:: What the task asks ::
Decide whether each of these statements agrees with the Old Bay hot sauce post, answering yes or no and quoting the words from the post that settle it. 1. McCormick released the hot sauce in January. 2. McCormick is headquartered in Baltimore. 3. The company announced a switch from plastic containers to metal tins.

:: Extract provided ::

Segment Open

Sunday, July 5, 2020

E tu, McCormick?

Oh, McCormick! Why must you play such games?

I, of course, am talking about the “limited edition” Old Bay Hot Sauce 2.0 release.

In January of this year, a mere six months ago but a lifetime of lifestyle changes ago, the Hunt Valley-headquartered, world-renowned spice company hyped and then released a limited amount of hot sauce flavored with its famous and extremely popular Old Bay Seasoning.

The newborn Old Bay Hot Sauce (left) with its big sister, Old Bay Seasoning.
Photo by Marge Neal
We in the Delmarva region would probably die if the company ever chose to discontinue the life-sustaining substance. We have a container in the spice cabinet, a container on the boat, one with the camping gear, a back-up in the pantry and a back-up to the back-up. Some folks stocked up when the company announced it was going to switch from the iconic metal tins to plastic containers. It gets shipped to friends across the country when they can't find it in their local stores. It's in shakers in Maryland restaurants, right along side the ubiquitous salt and pepper. We don't get asked if we want fries with that; we get asked if we want Old Bay with that. And we ask for it if it isn't offered.
So the powers that be at McCormick had to have known in January that the “limited edition” hot sauce would be hoovered up faster and more efficiently than Brooks Robinson ever handled the hot corner at Memorial Stadium.

Segment Closed

:: Dataset excerpts ::
Segment Open

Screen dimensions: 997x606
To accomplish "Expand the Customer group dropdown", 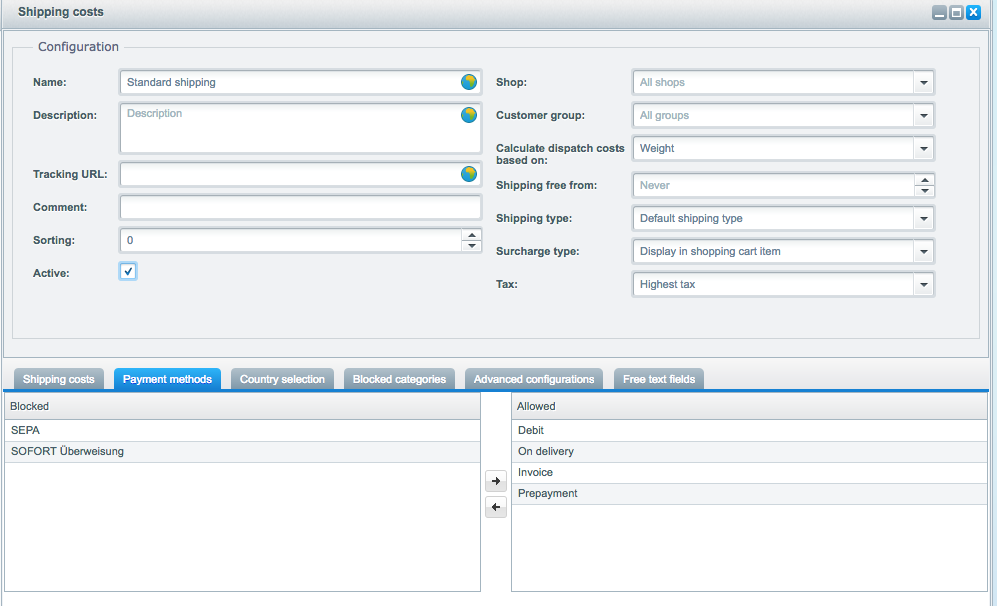I will pyautogui.click(x=924, y=116).
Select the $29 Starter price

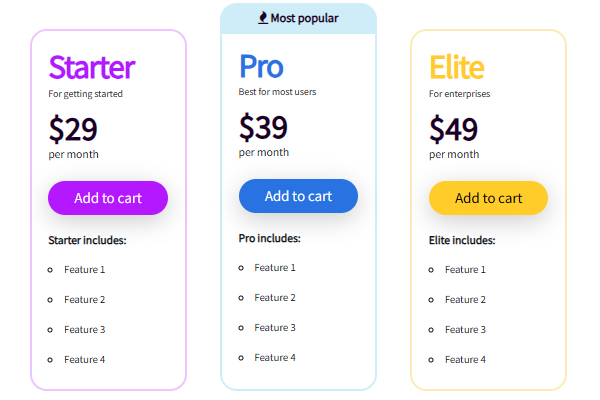73,129
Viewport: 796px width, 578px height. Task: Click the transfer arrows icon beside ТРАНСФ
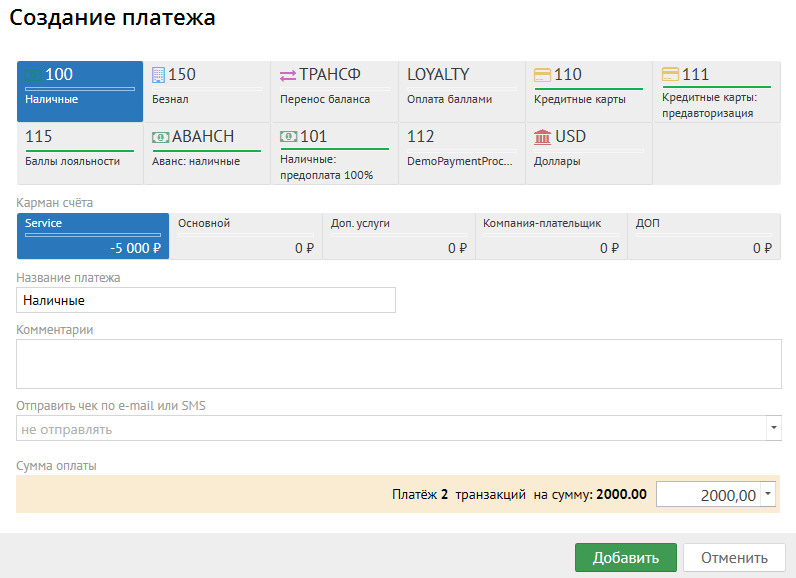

Segment Closed

:: Answer ::
1. Yes: "In January of this year, a mere six months ago but a lifetime of lifestyle changes ago, the Hunt Valley-headquartered, world-renowned spice company hyped and then released a limited amount of hot sauce flavored with its famous and extremely popular Old Bay Seasoning."
2. No: "the Hunt Valley-headquartered, world-renowned spice company"
3. No: "the company announced it was going to switch from the iconic metal tins to plastic containers."